A computer virus took out the automated response system of a major New Zealand ambulance company last week, leaving drivers in the dark and forcing employees to adjust their emergency procedures for two days.
The Nov. 9 malware attack hit the communication centers of St John, an ambulance company serving nearly 90 percent of New Zealand's population. For two days, the computer systems that allow call center employees to alert drivers via on-board mobile data terminals (MDT) were disabled.
Ambulance communications operations manager Alan Goudge told New Zealand's Waikato Times that "anti-virus software protected the systems" — some of which field more than 1 million calls per year — but the service related to paging and radio was affected. "Backup systems immediately took over when it was detected and the workload as managed manually."
With their MDTs down, drivers were unable to receive basic information about the emergencies to which they responded. When St John dispatchers received a 111 call (the New Zealand version of 911), they had to call drivers on landlines, or relay information about emergencies in person.

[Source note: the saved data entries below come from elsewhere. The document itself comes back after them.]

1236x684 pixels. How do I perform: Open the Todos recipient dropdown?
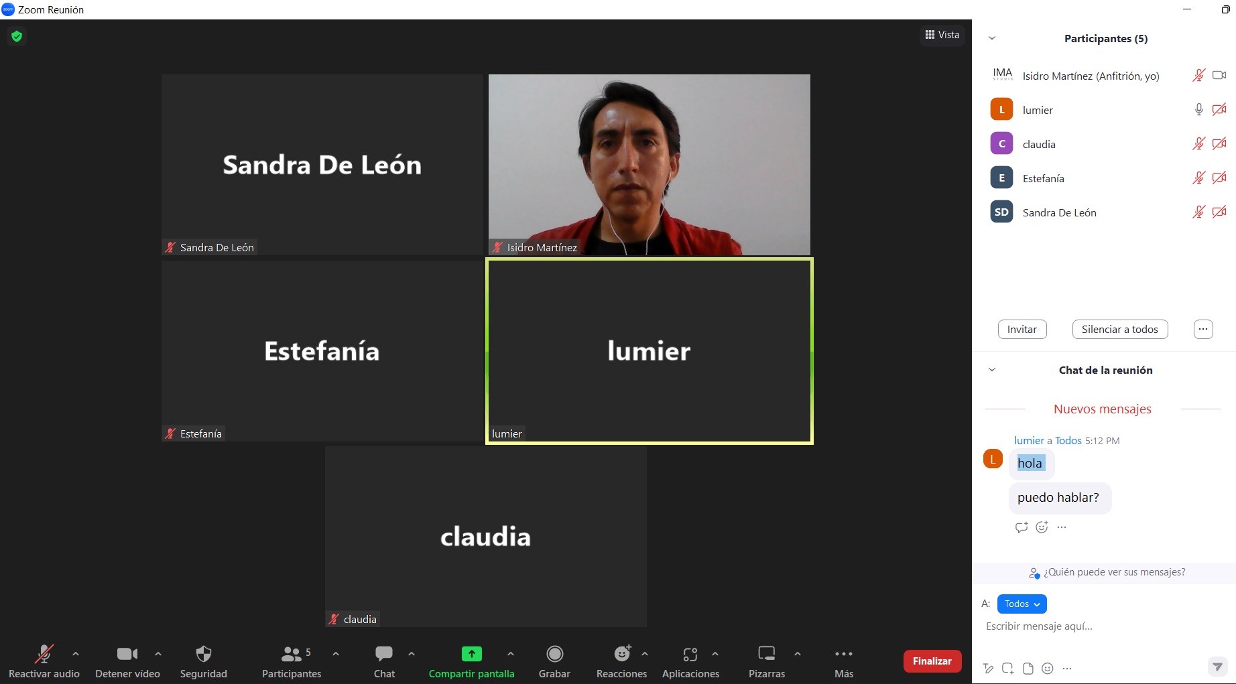click(x=1022, y=604)
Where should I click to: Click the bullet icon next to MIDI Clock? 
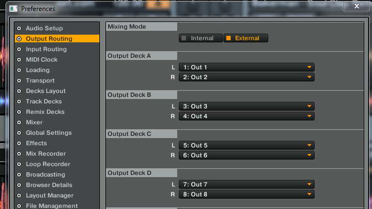(19, 59)
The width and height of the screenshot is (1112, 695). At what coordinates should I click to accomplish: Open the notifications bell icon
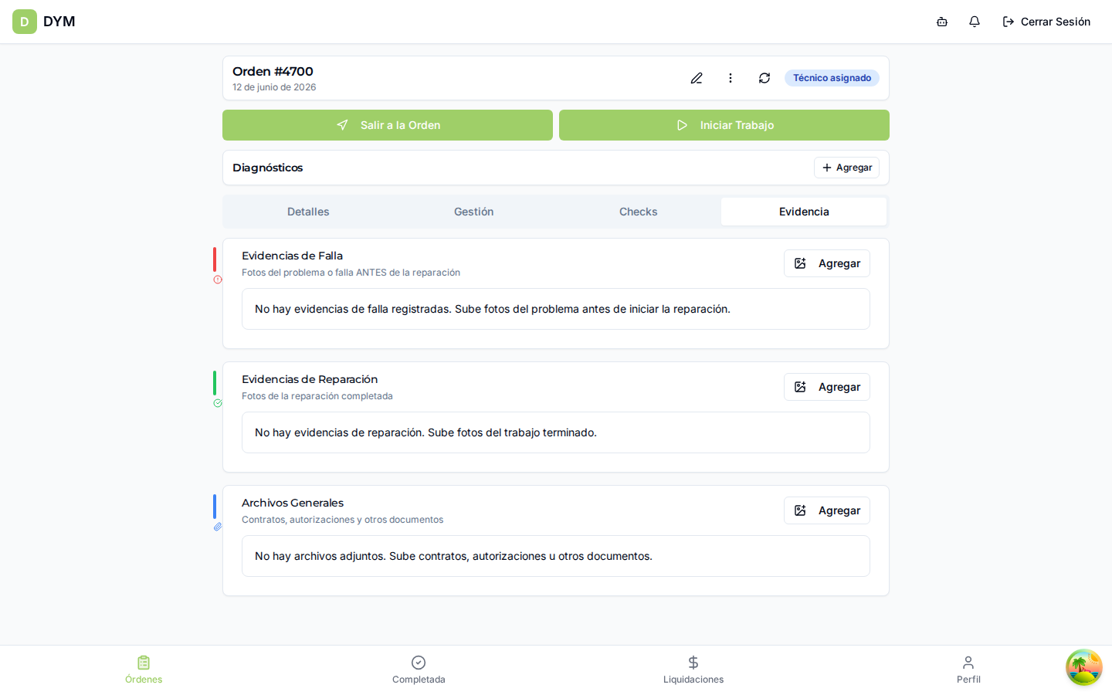975,22
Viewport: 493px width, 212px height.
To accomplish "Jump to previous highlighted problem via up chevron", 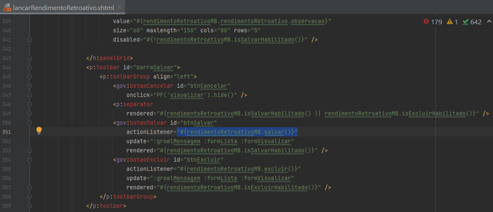I will (x=489, y=22).
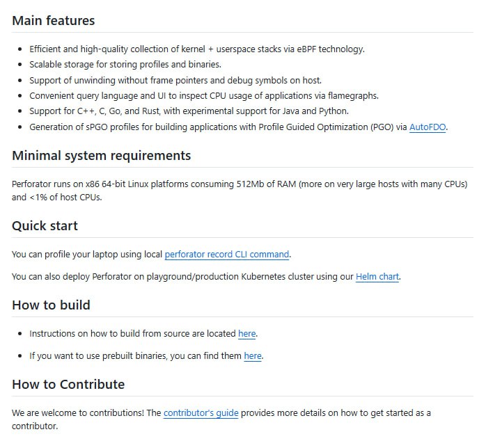486x441 pixels.
Task: Click the eBPF technology bullet point text
Action: 196,49
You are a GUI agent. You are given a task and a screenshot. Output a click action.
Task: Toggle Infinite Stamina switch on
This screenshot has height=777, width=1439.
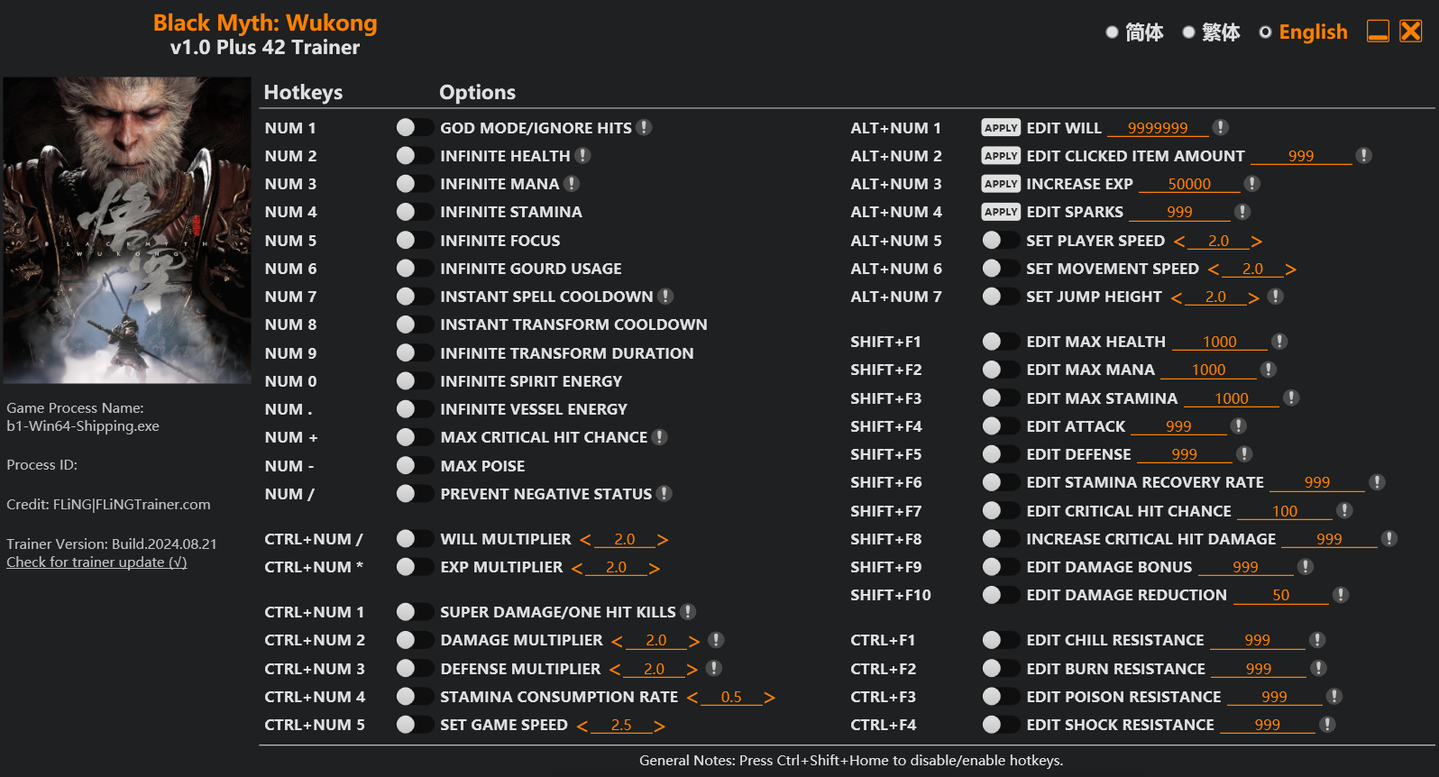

The virus has been contained, and Goudge said the company is investigating how it entered St John's system, who sent it and for what reason. He said there have been no reports so far indicating that emergency response times were slowed.
When cybercrime and human health collide, the results can be shocking and disastrous. In August at the Black Hat Security Conference, researcher Jay Radcliffe showed how a hacker could remotely tamper with two electronic insulin pumps.